There is no equivalent to C#’s “verbatim identifiers” (e.g. int @for) to work around the keyword restriction.

Pointers

Like C#, at least when “unsafe” features are enabled, C++ has pointer types. The syntax is even similar:

int* x;
int * x;
int *x;

The placement of the * is flexible, just like in C#. However, declaring multiple variables in one line is different in C++. Consider this declaration:

int* x, y, z;

The type of y differs between the languages since the * only attaches to one variable in C++:

Language Type of x Type of y Type of z
C# int* int* int*
C++ int* int int

To make all three variables into pointers in C++, add a * to each:

int *x, *y, *z;

Or omit a * so that only some are pointers:

int *x, y, *z; // x and z are int*, y is int

We’ll cover how to actually use pointers more in depth later in the series.

References

C++ has two kinds of references: “lvalue” and “rvalue.” Just like with pointers, these are an annotation on another type:

// lvalue references
int& x;
int & x;
int &x;
 
// rvalue references
int&& x;
int && x;
int &&x;

When declaring more than one variable per statement, the same rule applies here: & or && only attaches to one variable:

int &x, y; // x is an int&, y is an int

Taken all together, this means we can declare several variables per statement and each can have their own modifier on the stated type:

int a, *b, &c, &&d;

The variables get these types:

Variable Type
a int
b int*
c int&
d int&&

We’ll dive into the details of how lvalue references and rvalue references work later in the series. For now, it’s important to know that they are like non-nullable pointers. This means we must initialize them when they are declared. All of the above lines will fail to compile since we didn’t. So let’s correct that:

int x = 123;
int& y = x;
 
int&& z = 456;

Here we have y as an “lvalue reference to an int.” We initialize it to an lvalue, which is essentially anything with a name. x has a name and is the right type: int. The result is that y now references x.
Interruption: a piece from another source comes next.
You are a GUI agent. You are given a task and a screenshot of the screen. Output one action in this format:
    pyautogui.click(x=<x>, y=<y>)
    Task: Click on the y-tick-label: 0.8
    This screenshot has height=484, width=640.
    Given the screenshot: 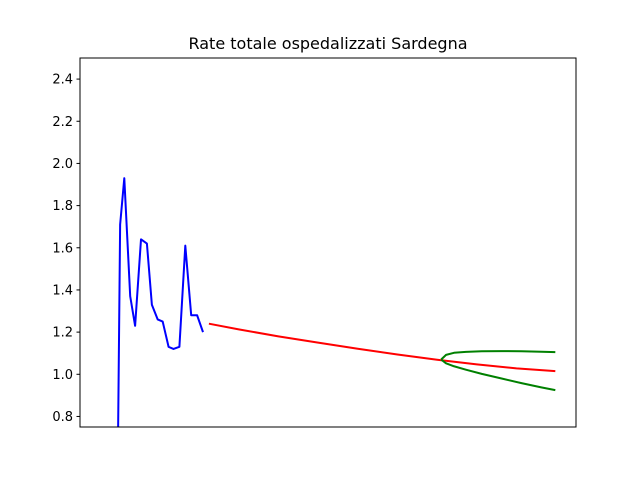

z is an “rvalue reference to an int.” An rvalue is essentially anything without a name. We initialize it to 456 which has no name but does have the right type: int. This means that z now references 456.

Putting this back together, we end up with multiple variables being declared and initialized when required like this:

int x = 123;
int a, *b, &c = x, &&d = 456;
Conclusion

At a high level, variables in C++ are similar to C#. In the details though, there are very important differences. The undefined behavior stemming from not initializing them, pointer and reference characters only applying to one variable in multiple declaration, various new kinds of initialization syntax, and the presence of both lvalue and rvalue references all make for a pretty different landscape even in this basic category of variables.